● **WORK TO BE COMPLETED**: Copy out each of the items below word for word, omitting the pictures.

● **SOURCE MATERIAL**:
--- BEGIN ---

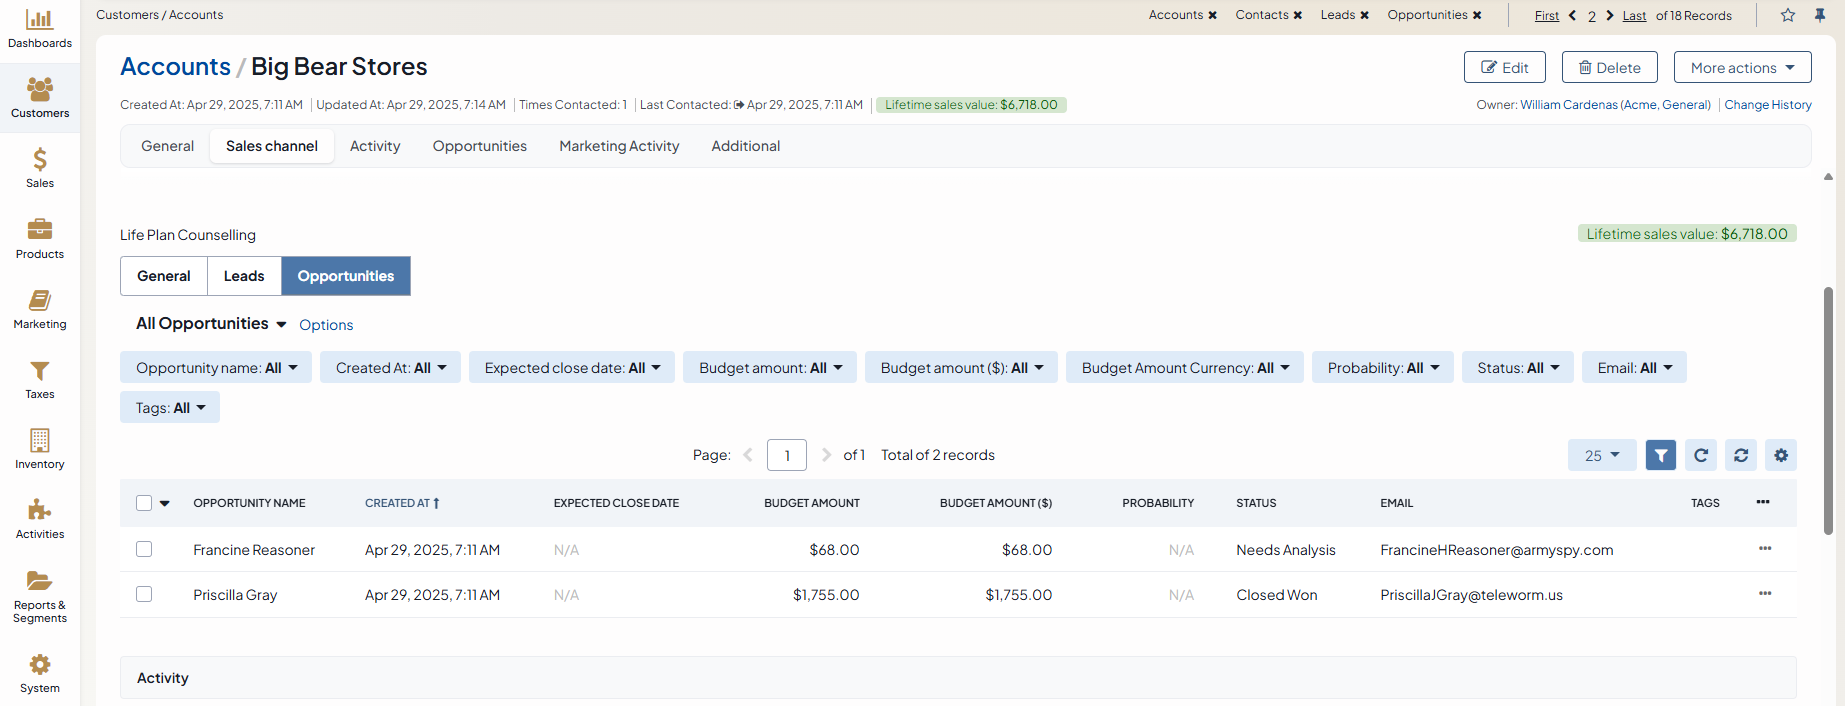Image resolution: width=1845 pixels, height=706 pixels.
Task: Open the Inventory section in sidebar
Action: (x=40, y=449)
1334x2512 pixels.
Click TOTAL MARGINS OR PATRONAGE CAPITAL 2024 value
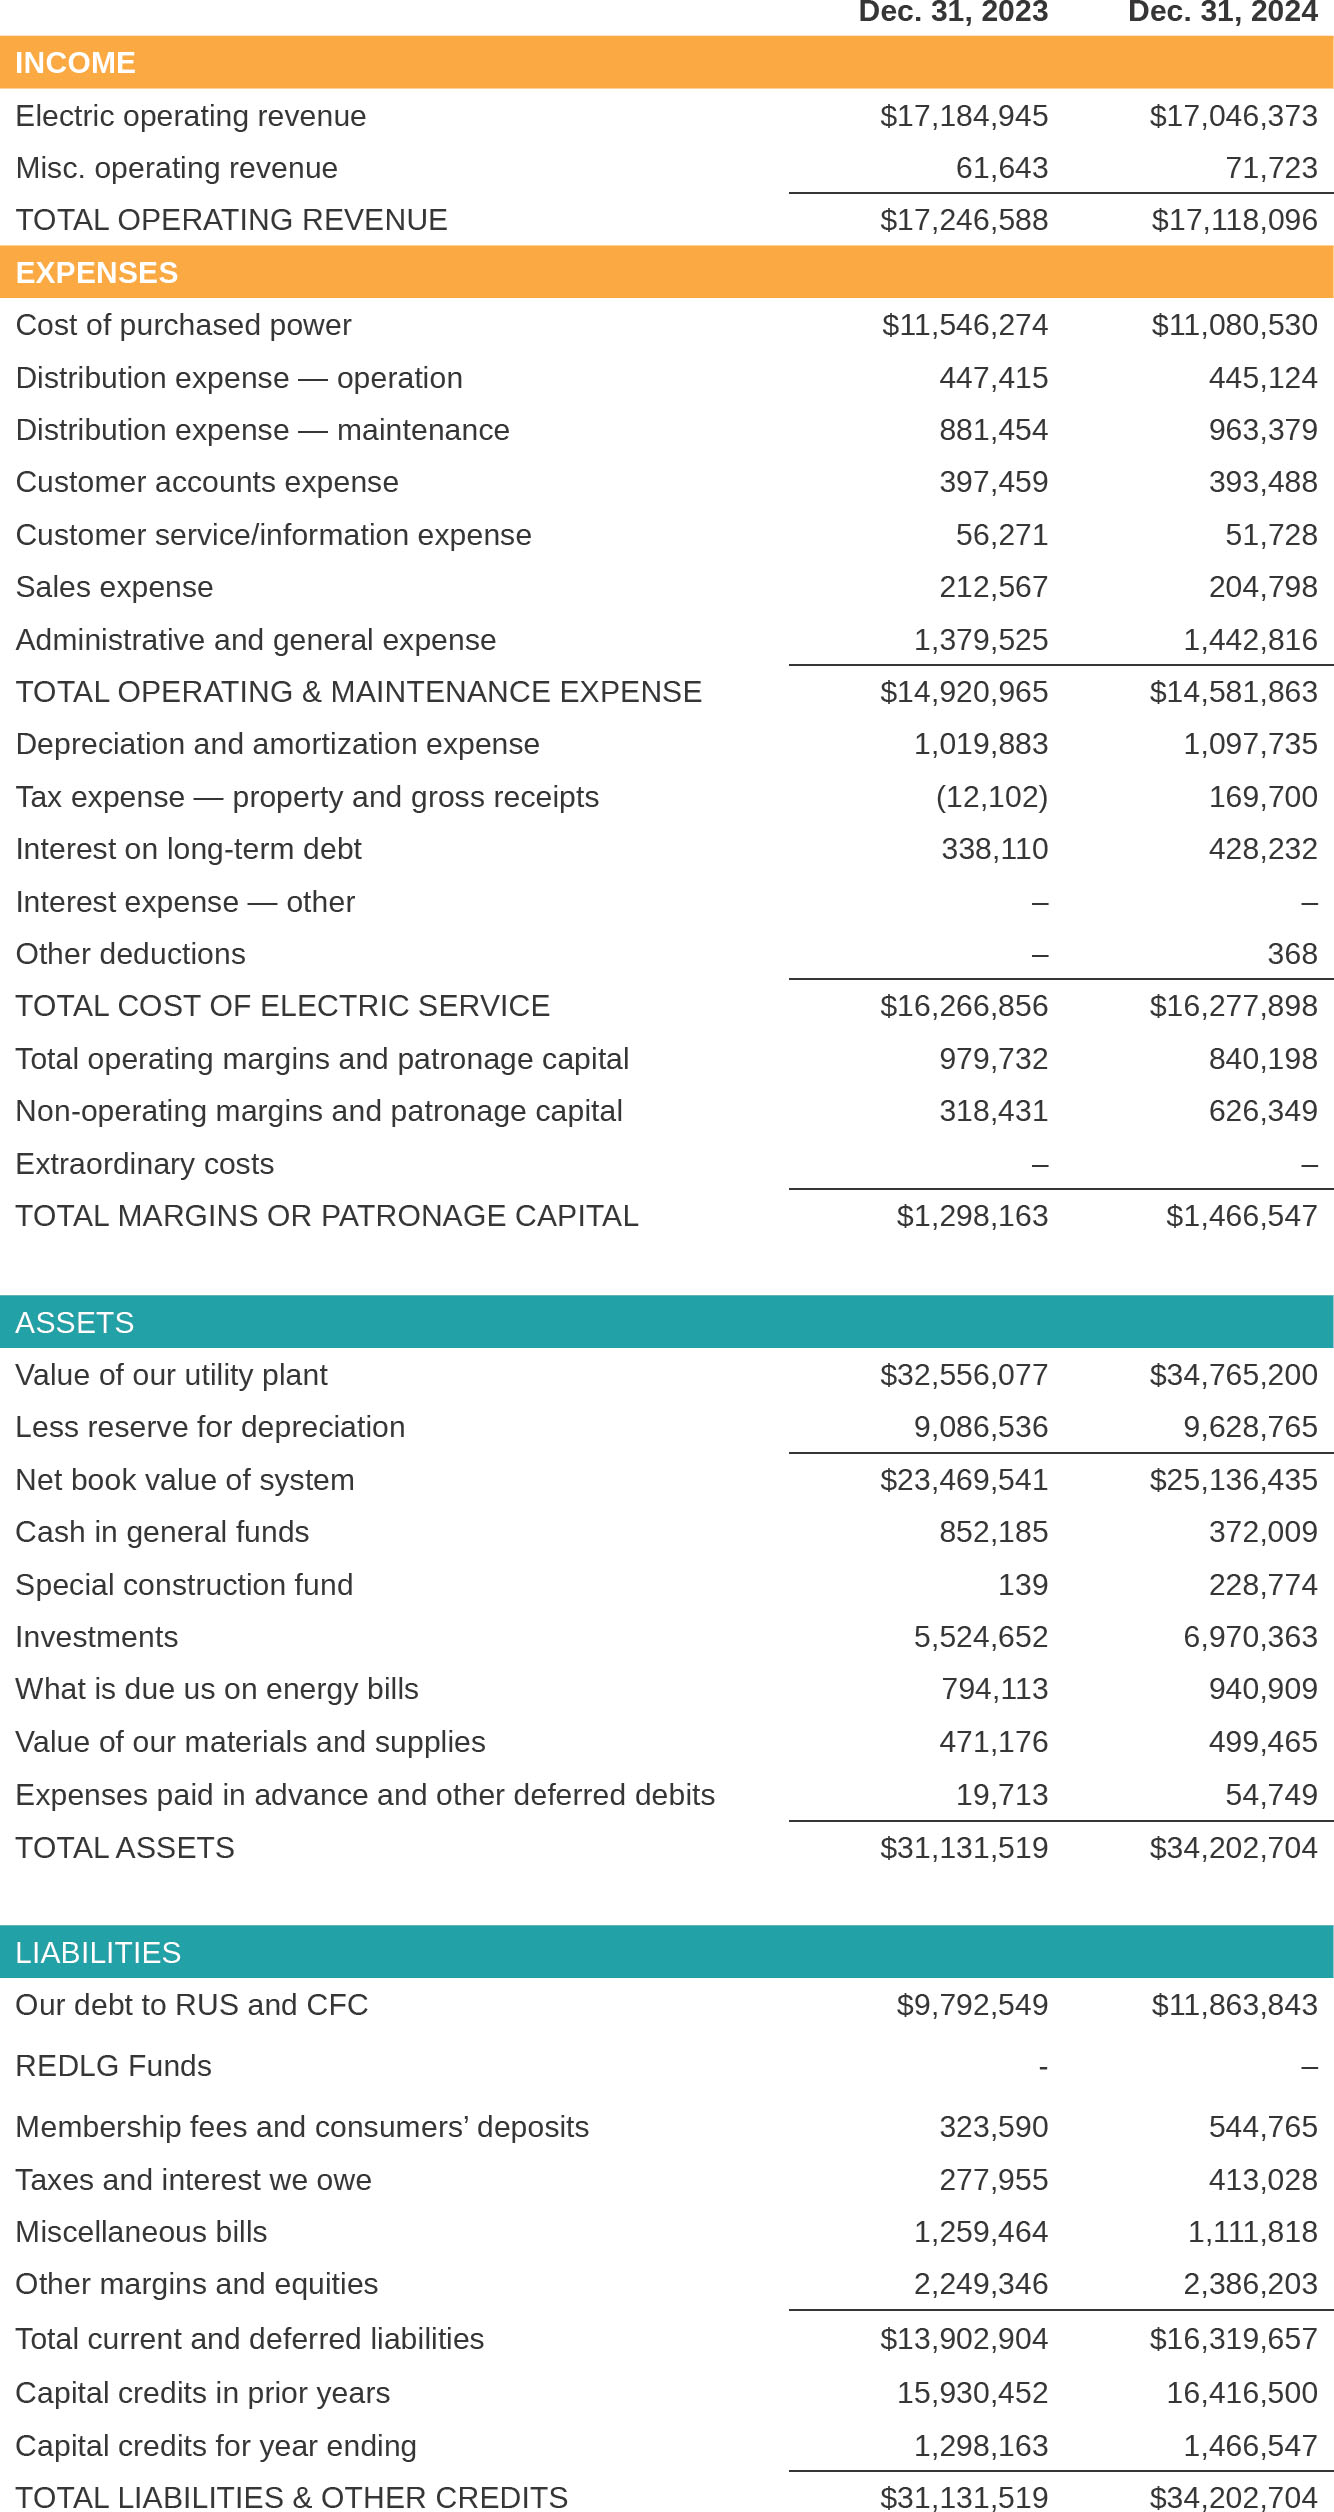1241,1216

--- END ---

● **IN RESPONSE**:
Image resolution: width=1845 pixels, height=706 pixels.
Task: Open the Inventory section in sidebar
Action: (x=40, y=449)
1334x2512 pixels.
Click TOTAL MARGINS OR PATRONAGE CAPITAL 2024 value
1241,1216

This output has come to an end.